Ironically, the first time I heard the Beatle’s iconic song, “Eleanor Rigby,” was as a patient being treated for clinical depression at the Menninger Clinic in 1970.
One of the other patients at the Clinic was a young man in his late teens or early twenties. Some of us nicknamed him “California Boy” or “Surfer Boy.” He usually stayed in his room listening to his newest album on his personal record player. Occasionally, he’d share his music with those of us who listened to music played on the hi-fi in the patient lounge.
I straddled the divide between being friends with patients who were married, had children and the responsibilities of adulthood and those who were younger, usually single and interested in the newest popular music of the day. I was just 23 years old, with a baby girl at home in Texas and a husband deployed overseas in Vietnam.
One day, California Boy shared his new favorite album, Revolver, a Beatles record recorded and released in 1966, which included “Eleanor Rigby.” Paul McCartney gets credit for writing most of the song’s unforgettable lyrics.
The words to “Eleanor Rigby” struck a personal chord with many of us. Its lyrics were haunting for me then and they remain so all these years later. One verse describes Eleanor as a woman who wears a face she keeps in a jar by the door.
“I started doing that when I began to get sick,” I thought to myself as I listened.
While I waited for an empty bed at Menninger, during my worst depressive days, I’d try to put on an upbeat face when I left the house. A face that hid my deep fear and sorrow that Larry might not come home from the war, and the agony and shame for leaving our baby, Laura, while I went for in-patient treatment at the Clinic.

Prompt: Please quote the full recollection about "Eleanor Rigby" above, word for word.

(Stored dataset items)
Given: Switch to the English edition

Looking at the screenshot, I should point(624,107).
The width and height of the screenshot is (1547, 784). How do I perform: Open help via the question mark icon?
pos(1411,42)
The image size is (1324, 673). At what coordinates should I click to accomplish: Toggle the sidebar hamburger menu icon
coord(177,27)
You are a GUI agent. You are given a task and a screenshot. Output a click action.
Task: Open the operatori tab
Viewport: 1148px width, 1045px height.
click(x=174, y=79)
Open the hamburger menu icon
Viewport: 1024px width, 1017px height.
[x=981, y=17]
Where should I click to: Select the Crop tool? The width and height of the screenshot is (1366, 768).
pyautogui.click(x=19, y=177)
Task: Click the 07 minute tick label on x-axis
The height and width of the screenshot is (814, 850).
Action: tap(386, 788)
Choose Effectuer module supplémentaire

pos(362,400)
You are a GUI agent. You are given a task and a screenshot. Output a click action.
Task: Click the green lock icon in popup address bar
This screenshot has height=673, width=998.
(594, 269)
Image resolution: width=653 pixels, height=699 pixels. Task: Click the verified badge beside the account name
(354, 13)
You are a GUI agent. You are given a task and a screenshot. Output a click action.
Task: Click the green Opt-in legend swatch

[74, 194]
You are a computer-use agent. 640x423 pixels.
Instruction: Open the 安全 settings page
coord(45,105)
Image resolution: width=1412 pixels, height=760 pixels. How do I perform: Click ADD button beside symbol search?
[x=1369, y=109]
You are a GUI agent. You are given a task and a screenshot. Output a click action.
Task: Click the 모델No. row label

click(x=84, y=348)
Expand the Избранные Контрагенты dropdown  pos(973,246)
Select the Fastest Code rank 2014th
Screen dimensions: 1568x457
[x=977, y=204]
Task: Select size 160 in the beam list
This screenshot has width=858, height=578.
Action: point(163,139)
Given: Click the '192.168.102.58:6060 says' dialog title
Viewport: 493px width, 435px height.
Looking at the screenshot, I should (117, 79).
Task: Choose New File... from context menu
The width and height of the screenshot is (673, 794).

Response to this exercise:
Ironically, the first time I heard the Beatle’s iconic song, “Eleanor Rigby,” was as a patient being treated for clinical depression at the Menninger Clinic in 1970.
One of the other patients at the Clinic was a young man in his late teens or early twenties. Some of us nicknamed him “California Boy” or “Surfer Boy.” He usually stayed in his room listening to his newest album on his personal record player. Occasionally, he’d share his music with those of us who listened to music played on the hi-fi in the patient lounge.
I straddled the divide between being friends with patients who were married, had children and the responsibilities of adulthood and those who were younger, usually single and interested in the newest popular music of the day. I was just 23 years old, with a baby girl at home in Texas and a husband deployed overseas in Vietnam.
One day, California Boy shared his new favorite album, Revolver, a Beatles record recorded and released in 1966, which included “Eleanor Rigby.” Paul McCartney gets credit for writing most of the song’s unforgettable lyrics.
The words to “Eleanor Rigby” struck a personal chord with many of us. Its lyrics were haunting for me then and they remain so all these years later. One verse describes Eleanor as a woman who wears a face she keeps in a jar by the door.
“I started doing that when I began to get sick,” I thought to myself as I listened.
While I waited for an empty bed at Menninger, during my worst depressive days, I’d try to put on an upbeat face when I left the house. A face that hid my deep fear and sorrow that Larry might not come home from the war, and the agony and shame for leaving our baby, Laura, while I went for in-patient treatment at the Clinic.